**Reading passage**
###
Photos: Richard Juilliart – UEFA/UEFA via Getty Images

The UEFA president talks about a great number of changes in European football, the case of the Super League, football philosophy and summers on Hvar

Aleksander Čeferin comes from a respected family of lawyers. The sense of law and justice he developed was handed down from his grandfather, who was a law professor, and father, in whose law firm Aleksander began his career after finishing university. His rise through the ranks of football began in 2011, when he was elected president of the Football Association of Slovenia. He became the seventh president of UEFA in 2016, and he earned a second term as the head of the European football’s governing body in 2019.

You have been the President of UEFA since September 2016. What positive and negative things would you highlight during your six years of running one of the most powerful football organisations?

It has been a fantastic ride. Since 2020 we have gone through unprecedented events that challenged both football and life as we know it. It all started with the pandemic, followed by egoistic projects that would have doomed football as we know it. And now, we have this terrible and extremely tragic war raging on the European continent. But, despite all these obstacles, football emerged more vital than ever. Why? Because UEFA and the European football family have been united from day one, and this unity has not been a facade.
Quite the opposite, it has been genuine and powerful. All of us, without exception, have stood together in the face of obstacles. We talked to each other, listened to each other, and found solutions. All these crises have proved that football is embedded in our society’s DNA once and for all. It is part of our continent’s history – and our collective memories.
For example, UEFA never had to move the final of a Champions League to another venue, but now, due to various issues, we have had to do it for the third time in three years. Not to mention how complicated it was to postpone EURO for a year and then organise it in 11 different countries in the middle of the COVID-19 pandemic. And yet, we always delivered. I must admit that all this makes me very proud.

Last year was marked by the Super League case. How do you view this event today, a few months apart??

That was just one of the many crises we have faced in recent years. It was an idea that goes against the very essence of football. European football is much more than business, as some people shallowly see it. You cannot ignore more than 160 years of football history and philosophy. You cannot treat fans as customers. No wonder the revolt across Europe was so strong and vocal. Football belongs to players and fans, and their heartfelt reactions quickly spread from the streets and stadiums across the entire world of football. Within minutes, the ill-constructed house of cards started to collapse.

What have you learned from that crisis?

The most valuable lesson that we all have learned is that football is not for sale. The game belongs to all of us, genuine football fans, and its roots are too deep in the core of European culture and identity to be taken away by anyone.
The second lesson is about unity. When the European football family stands together, it should fear no one. If there is no enemy within, the enemy on the outside can do us no harm.

The question may sound banal, but what is football for you?

You can rarely find a game so simple and yet so complex in its understanding and philosophy. Like our planet, the ball keeps rolling year after year, giving us unique memories and emotions while offering valuable moral lessons on duty, teamwork and self-awareness. It is truly a school of life.
###
**Information shown**
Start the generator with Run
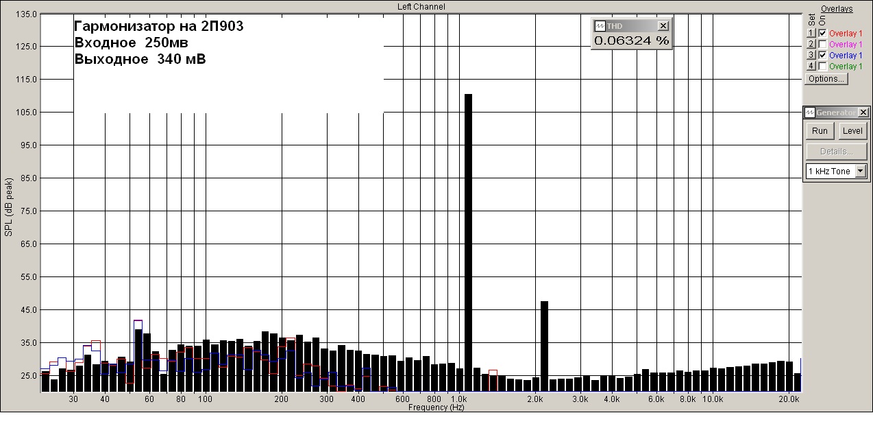The width and height of the screenshot is (873, 437). click(820, 130)
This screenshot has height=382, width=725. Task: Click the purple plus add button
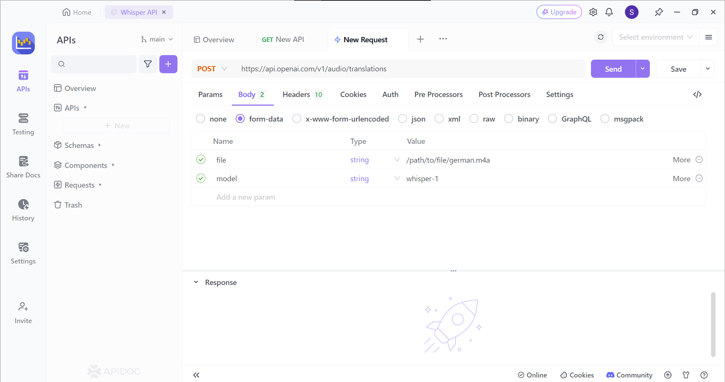168,64
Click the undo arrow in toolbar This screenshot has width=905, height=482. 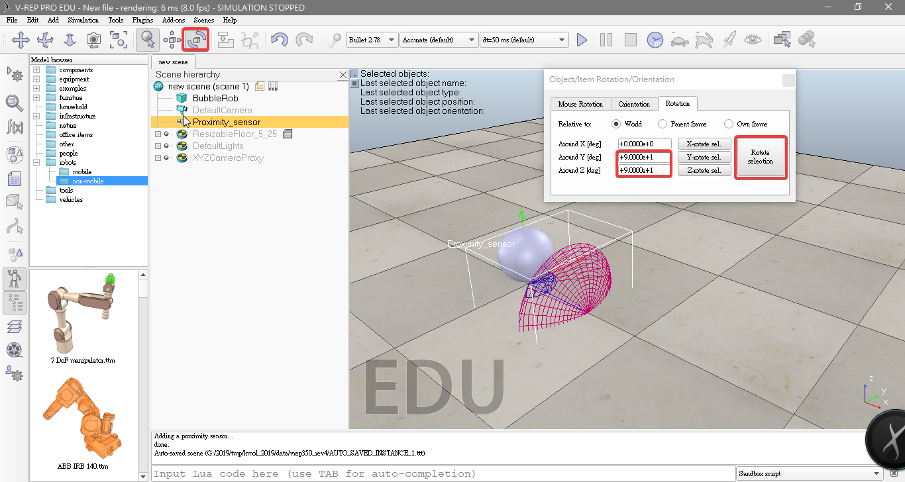click(279, 40)
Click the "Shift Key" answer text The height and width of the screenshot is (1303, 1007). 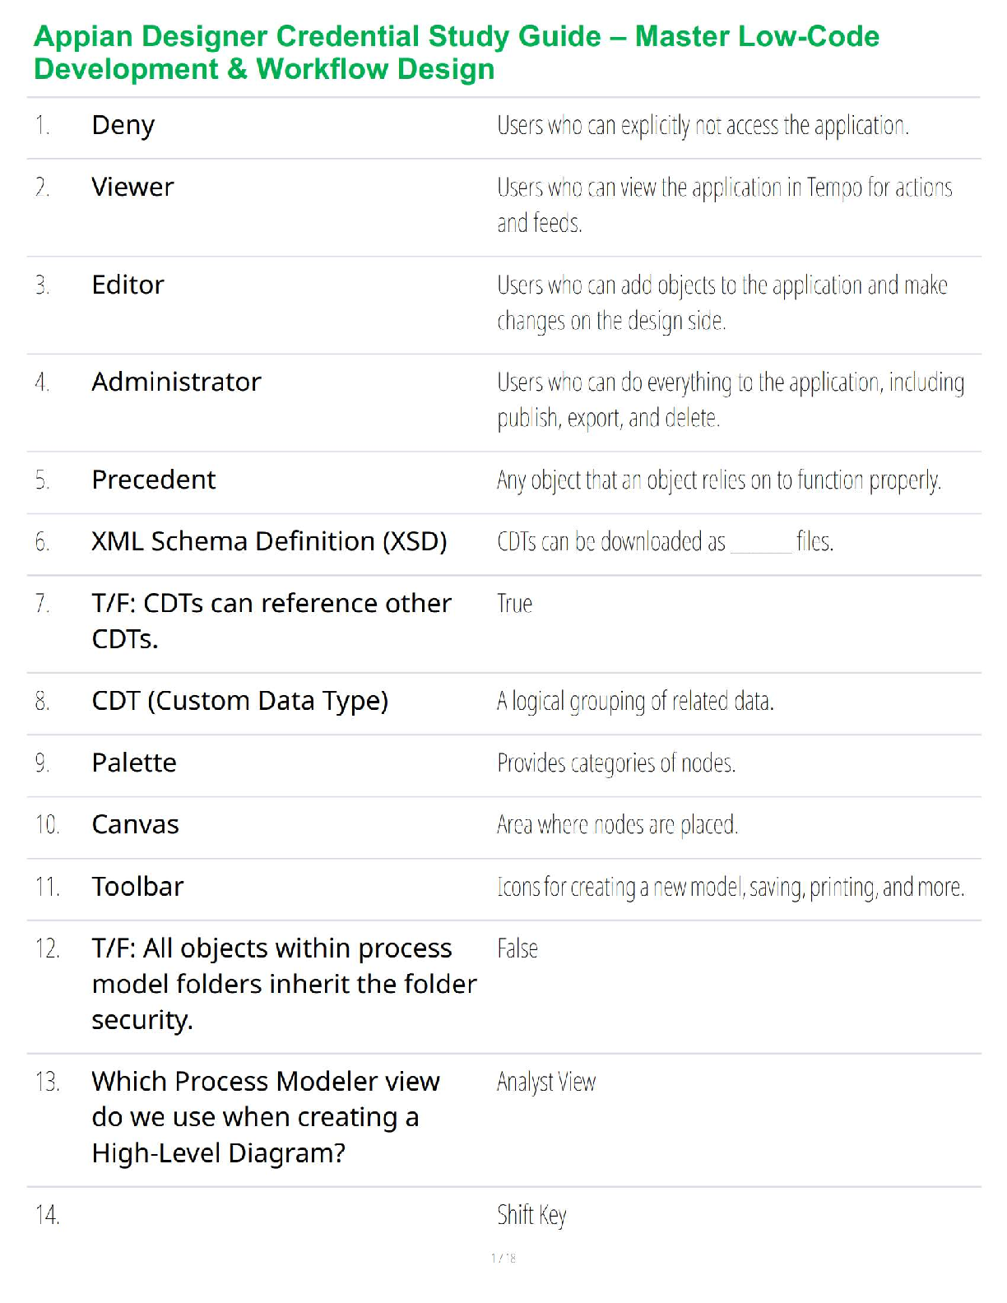[531, 1216]
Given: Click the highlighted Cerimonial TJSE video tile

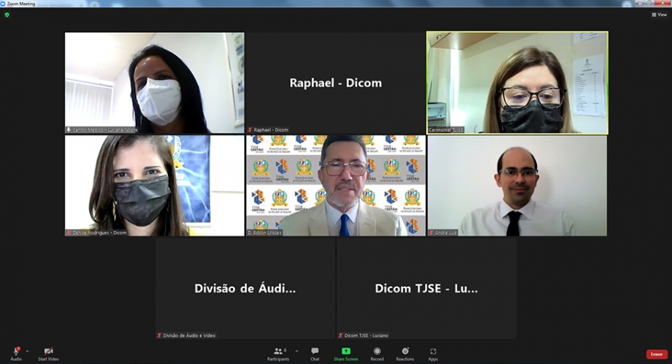Looking at the screenshot, I should (x=517, y=83).
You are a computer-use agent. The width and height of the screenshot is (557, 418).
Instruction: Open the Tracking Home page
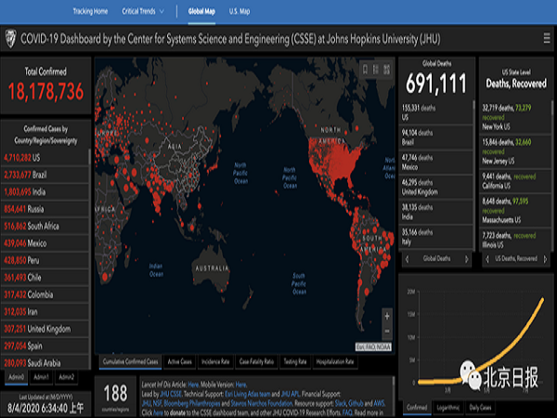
###
**Tasks to complete**
a: In the interview with the UEFA president, why did football emerge more vital than ever despite the obstacles since 2020? Answer in one to three sentences.
b: Retype everything in the interview from "Quite the opposite, it" down to "our collective memories.".
c: Decide whether each statement agrees with the interview, answering yes or no and quoting the deciding words: (i) Čeferin was elected president of the Football Association of Slovenia in 2011. (ii) UEFA has had to move a Champions League final only once in three years. (iii) Čeferin began his career in his grandfather's law firm.
None of the entries is needed for this work.

**Completed exercise**
a: Football emerged more vital than ever because UEFA and the European football family were united from day one. That unity was genuine rather than a facade: all of them stood together, talked and listened to each other, and found solutions.

b:
Quite the opposite, it has been genuine and powerful. All of us, without exception, have stood together in the face of obstacles. We talked to each other, listened to each other, and found solutions. All these crises have proved that football is embedded in our society’s DNA once and for all. It is part of our continent’s history – and our collective memories.

c:
(i) Yes: "His rise through the ranks of football began in 2011, when he was elected president of the Football Association of Slovenia."
(ii) No: "we have had to do it for the third time in three years."
(iii) No: "father, in whose law firm Aleksander began his career after finishing university."